* [WHAT YOU ARE ASKED TO DO]: Reproduce every line of the listing below verbatim.

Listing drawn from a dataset
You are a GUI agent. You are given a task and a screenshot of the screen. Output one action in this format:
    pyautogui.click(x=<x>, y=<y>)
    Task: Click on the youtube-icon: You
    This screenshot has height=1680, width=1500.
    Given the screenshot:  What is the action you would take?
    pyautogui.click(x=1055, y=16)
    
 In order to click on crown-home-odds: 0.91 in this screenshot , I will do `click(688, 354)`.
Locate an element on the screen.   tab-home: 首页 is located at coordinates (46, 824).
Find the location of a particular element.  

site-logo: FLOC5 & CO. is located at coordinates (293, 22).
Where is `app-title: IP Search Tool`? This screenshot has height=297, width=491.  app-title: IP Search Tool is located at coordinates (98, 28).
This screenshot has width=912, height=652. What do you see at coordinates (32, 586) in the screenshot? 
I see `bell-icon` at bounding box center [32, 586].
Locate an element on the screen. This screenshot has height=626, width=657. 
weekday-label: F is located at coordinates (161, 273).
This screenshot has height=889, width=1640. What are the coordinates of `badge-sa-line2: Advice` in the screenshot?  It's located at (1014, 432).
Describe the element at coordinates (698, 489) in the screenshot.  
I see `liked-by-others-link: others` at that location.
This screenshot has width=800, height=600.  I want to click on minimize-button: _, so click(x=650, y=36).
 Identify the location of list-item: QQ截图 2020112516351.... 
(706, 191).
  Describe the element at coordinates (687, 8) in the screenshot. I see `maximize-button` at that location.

* [EXPECTED ANSWER]:
You are a GUI agent. You are given a task and a screenshot of the screen. Output one action in this format:
    pyautogui.click(x=<x>, y=<y>)
    Task: Click on the youtube-icon: You
    This screenshot has height=1680, width=1500.
    Given the screenshot:  What is the action you would take?
    pyautogui.click(x=1055, y=16)
    
 In order to click on crown-home-odds: 0.91 in this screenshot , I will do `click(688, 354)`.
Locate an element on the screen.   tab-home: 首页 is located at coordinates (46, 824).
Find the location of a particular element.  

site-logo: FLOC5 & CO. is located at coordinates (293, 22).
Where is `app-title: IP Search Tool`? This screenshot has height=297, width=491.  app-title: IP Search Tool is located at coordinates (98, 28).
This screenshot has width=912, height=652. What do you see at coordinates (32, 586) in the screenshot? 
I see `bell-icon` at bounding box center [32, 586].
Locate an element on the screen. This screenshot has height=626, width=657. 
weekday-label: F is located at coordinates (161, 273).
This screenshot has height=889, width=1640. What are the coordinates of `badge-sa-line2: Advice` in the screenshot?  It's located at (1014, 432).
Describe the element at coordinates (698, 489) in the screenshot.  
I see `liked-by-others-link: others` at that location.
This screenshot has width=800, height=600.  I want to click on minimize-button: _, so click(x=650, y=36).
 Identify the location of list-item: QQ截图 2020112516351.... 
(706, 191).
  Describe the element at coordinates (687, 8) in the screenshot. I see `maximize-button` at that location.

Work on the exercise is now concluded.